UK childcare bills have reached record heights, according to a national survey published by the childcare charity, Daycare Trust.
The highest nursery cost identified in the survey was £300 a week – more than £15,600 a year. The average cost of a nursery place for a child under two is now £128 a week - or more than £6,650 a year - across the UK, rising to as high as £168 - £8,730 a year - in London and the South East. These figures represent an inflation-busting increase 6.7 per cent over the past year.
The typical cost of a full-time place with a childminder for a child under two is £118 a week, while the typical cost for an after school club is £34 for 15 hours a week.
This compares to the average weekly household income of £550 and average weekly spending on food and housing combined of £77.60.
The rising bills faced by parents threaten the success of the Government’s childcare strategy. Daycare Trust calls on the Government and employers to provide more help for parents towards the cost of childcare.

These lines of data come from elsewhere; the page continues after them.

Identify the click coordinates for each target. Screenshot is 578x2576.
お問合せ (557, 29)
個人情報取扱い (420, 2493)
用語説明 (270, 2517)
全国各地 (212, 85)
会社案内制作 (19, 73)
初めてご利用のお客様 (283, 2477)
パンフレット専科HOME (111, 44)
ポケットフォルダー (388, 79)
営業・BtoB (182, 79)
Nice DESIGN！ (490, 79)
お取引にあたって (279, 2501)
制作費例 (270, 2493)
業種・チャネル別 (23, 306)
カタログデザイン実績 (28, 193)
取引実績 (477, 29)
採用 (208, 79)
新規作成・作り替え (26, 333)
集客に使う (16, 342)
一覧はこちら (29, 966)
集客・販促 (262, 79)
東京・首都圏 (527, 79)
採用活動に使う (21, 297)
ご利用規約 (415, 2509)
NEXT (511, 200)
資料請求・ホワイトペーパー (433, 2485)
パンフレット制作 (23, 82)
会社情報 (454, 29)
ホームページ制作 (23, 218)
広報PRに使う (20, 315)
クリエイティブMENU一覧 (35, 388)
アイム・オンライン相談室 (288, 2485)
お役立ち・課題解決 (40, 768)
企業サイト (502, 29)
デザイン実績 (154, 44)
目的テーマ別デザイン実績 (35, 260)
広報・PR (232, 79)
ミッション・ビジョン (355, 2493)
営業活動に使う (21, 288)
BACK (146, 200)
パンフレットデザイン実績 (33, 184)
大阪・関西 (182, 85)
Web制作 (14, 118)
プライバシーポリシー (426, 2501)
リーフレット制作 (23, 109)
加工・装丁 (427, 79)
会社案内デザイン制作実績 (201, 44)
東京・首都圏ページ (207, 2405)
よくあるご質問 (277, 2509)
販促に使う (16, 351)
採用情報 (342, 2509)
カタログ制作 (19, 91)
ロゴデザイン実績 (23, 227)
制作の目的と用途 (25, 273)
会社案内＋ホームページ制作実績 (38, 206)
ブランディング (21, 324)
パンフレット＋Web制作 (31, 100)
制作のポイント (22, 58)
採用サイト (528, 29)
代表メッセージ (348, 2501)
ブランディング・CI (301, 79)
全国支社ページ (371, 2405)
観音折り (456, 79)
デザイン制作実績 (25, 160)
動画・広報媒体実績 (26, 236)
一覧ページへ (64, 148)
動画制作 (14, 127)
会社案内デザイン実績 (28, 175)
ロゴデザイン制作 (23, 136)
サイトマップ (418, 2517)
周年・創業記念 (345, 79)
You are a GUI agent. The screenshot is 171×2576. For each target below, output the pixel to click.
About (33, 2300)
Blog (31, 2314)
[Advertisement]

"British parents face the highest childcare bills in Europe," said Daycare Trust Director, Stephen Burke. "Our latest survey shows the growing sacrifices being made by some families – and why many others can’t afford quality childcare. "
Parents pay three-quarters of the cost of childcare in the UK, with Government paying most of the rest plus a small contribution by employers. The high cost of childcare in Britain is a key reason why only 13 per cent of parents with dependent children use formal childcare services all the time.
The spiralling cost of childcare is blamed on the gross imbalance of supply and demand. With only one childcare place for every seven children under eight and growing numbers of women with young children in the workplace, demand outstrips supply and is pushing up prices.
The Daycare Trust is calling on the government to encourage employers to provide more help by providing tax incentives for financial contributions towards the costs of childcare.
Working families on lower incomes who get help towards their childcare bill through the childcare tax credit are also hard hit, the Trust says, because they still have to find at least 30 per cent of the cost of childcare. The current average award through the childcare tax credit of £40.61 a week is less than a third of the typical cost of a nursery place.
The Trust urges the government to increasing the percentage of childcare costs covered by the tax credit, increasing the level of childcare costs covered to reflect the real costs acknowledging that parents with two or more children in childcare face double or more costs. They have also called for the income levels under which families are eligible for help from the childcare tax credit to be increased.
“Affordable childcare for all is crucial to achieving many of the Government’s policies – from ending child poverty to raising educational attainment," says Stephen Burke.
"Families in most other European countries can access quality childcare in their local community at a price they can afford. Parents are paying too high a price for childcare services which are as key to the well-being of our society as schools, GPs and transport."